Now is the time to consider reversible causes of cardiac arrest and treat if a cause is found. If you do not treat such causes, you are unlikely to achieve a pulse. Considering reversible cause is not a one time thing. You have to be checking them consistently throughout the resuscitation / code. These are known as 5Hs and 5Ts.
- Hypoxia – Apply oxygen to treat hypoxia. ABG can help find it out.
- Hypo / Hyperkalemia – Measure via a quick ABG and correct potassium as needed.
- Hypovolemia – If it’s a possibility (dehydrated or blood loss cases), connect IV fluids / blood.
- Hydrogen ion excess (Acidosis) – Drugs may not work in acidic environment, correct it as per ABG reading by giving Sodium bicarbonate.
- Hypothermia – Check temperature and correct it. You may need prolonged CPR in hypothermia and Shocks may be ineffective till temperature is corrected.
- Toxins – Ask the attendants for possible intoxication and give the antidote ASAP.

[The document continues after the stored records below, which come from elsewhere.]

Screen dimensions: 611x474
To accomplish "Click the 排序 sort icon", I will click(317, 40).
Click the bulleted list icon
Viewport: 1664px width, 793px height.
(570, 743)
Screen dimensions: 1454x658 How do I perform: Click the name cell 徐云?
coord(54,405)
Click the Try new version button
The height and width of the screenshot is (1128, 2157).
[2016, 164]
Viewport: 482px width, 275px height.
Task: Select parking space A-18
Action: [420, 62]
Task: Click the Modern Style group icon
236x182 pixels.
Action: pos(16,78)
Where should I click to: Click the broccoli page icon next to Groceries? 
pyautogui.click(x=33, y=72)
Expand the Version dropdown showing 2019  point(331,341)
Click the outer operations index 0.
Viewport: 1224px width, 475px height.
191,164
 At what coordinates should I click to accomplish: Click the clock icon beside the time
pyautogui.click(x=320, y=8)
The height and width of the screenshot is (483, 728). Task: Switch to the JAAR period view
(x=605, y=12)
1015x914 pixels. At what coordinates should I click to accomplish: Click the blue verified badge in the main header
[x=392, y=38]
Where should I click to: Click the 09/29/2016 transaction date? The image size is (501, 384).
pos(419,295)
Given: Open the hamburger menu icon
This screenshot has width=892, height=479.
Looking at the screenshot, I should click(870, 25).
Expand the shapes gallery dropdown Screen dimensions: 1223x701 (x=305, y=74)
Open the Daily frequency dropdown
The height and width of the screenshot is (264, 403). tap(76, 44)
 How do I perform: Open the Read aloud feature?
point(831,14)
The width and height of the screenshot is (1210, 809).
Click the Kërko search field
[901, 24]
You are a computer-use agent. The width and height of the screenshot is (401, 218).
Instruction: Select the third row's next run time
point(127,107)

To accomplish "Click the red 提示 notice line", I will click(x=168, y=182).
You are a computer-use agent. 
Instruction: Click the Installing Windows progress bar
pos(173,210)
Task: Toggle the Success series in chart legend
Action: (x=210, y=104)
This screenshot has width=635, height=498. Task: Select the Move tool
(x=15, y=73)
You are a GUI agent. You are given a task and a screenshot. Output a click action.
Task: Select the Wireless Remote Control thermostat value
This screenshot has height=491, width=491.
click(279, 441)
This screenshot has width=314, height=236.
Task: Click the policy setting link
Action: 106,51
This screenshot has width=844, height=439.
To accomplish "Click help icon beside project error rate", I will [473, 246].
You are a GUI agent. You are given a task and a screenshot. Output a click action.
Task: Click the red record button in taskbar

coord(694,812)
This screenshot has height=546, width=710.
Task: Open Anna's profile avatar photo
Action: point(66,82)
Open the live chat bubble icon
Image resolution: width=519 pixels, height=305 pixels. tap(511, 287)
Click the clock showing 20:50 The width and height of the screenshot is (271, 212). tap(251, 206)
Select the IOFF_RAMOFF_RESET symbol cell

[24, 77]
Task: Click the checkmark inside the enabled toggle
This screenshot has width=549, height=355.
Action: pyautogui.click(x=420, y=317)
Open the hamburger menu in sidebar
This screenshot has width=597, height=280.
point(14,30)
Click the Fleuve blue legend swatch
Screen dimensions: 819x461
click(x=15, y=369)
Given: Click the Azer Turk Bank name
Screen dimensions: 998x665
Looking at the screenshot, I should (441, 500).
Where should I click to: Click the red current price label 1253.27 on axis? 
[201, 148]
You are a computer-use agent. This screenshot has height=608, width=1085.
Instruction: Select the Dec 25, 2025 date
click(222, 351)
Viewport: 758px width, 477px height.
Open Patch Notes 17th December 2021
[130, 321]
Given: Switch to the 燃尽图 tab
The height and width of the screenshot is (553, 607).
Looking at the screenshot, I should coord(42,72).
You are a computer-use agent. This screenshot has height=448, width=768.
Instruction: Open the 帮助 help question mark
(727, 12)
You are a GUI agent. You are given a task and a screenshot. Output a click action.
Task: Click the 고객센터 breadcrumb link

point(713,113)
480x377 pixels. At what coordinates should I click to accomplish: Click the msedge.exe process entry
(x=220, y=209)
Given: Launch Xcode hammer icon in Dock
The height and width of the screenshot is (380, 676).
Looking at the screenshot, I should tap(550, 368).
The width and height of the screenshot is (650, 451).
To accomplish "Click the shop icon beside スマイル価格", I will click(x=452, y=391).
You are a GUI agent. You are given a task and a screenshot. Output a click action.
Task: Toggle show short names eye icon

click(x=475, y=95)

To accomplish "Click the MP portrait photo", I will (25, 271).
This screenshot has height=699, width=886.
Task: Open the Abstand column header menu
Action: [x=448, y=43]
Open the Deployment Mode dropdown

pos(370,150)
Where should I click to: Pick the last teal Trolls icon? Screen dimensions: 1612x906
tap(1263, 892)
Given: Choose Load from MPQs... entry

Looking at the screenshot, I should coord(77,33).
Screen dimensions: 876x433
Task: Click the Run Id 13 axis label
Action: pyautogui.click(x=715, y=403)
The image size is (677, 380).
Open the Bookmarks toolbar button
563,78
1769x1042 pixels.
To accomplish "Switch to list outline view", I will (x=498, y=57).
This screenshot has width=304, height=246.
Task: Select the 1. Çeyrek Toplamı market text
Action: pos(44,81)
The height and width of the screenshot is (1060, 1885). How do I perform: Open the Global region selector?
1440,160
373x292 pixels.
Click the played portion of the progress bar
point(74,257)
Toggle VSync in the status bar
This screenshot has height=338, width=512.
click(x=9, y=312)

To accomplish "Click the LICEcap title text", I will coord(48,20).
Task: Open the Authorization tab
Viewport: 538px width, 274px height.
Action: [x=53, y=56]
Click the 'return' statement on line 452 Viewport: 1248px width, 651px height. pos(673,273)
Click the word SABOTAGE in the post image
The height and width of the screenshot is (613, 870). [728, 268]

- Tension pneumothorax – Check if one side of chest is over-inflated and air-entry is minimal with AMBU bag ventilation. A quick Ultrasound while bagging can help diagnose (Barcode sign – positive for Pneumo and Sea-shore sign – Negative).
Relieve with a needle (IV cannula) or ICD (Chest tube) placement in the 5th intercostal space just anterior to the mid axillary line.
- Tamponade – Cardiac tamponade can prevent the heart refilling and pumping becomes ineffective. 2D Echo can help diagnose (Muffled heart sounds on Stethoscope are difficult to listen in noisy emergency room. The blood from pericardium must be drained to treat it.
- Thrombosis coronary – A blockage in heart blood supply needs to be removed by thrombolysis.
- Thrombosis pulmonary – A massive pulmonary embolism is possible if there was a history of sudden onset shortness of breath before the arrest and the victim has some risk factors like recent prolonged travel, bed ridden status (recent surgeries etc) are present. This also needs thrombolysis.
If on rhythm check, if it turns out to be either Asystole or Pulseless electrical activity (PEA), only high quality CPR is needed. No shock is indicated. Just give epinephrine 1mg every alternate cycle (3-5min) and correct any reversible causes (5Hs and 5Ts) as explained above.
A non shockable rhythm can turn into shockable rhythm and vice-versa. Check the rhythm carefully at every 2 minute mark ( STOP SWICTH ANALYZE).
In Asystole, think of flatline protocol
Once a pulse is achieved, we call it ROSC – return of spontaneous circulation. You may stop CPR and take measures to avoid re-arrest in the victim by considering reversible causes again. More on this in Post ROSC chapter.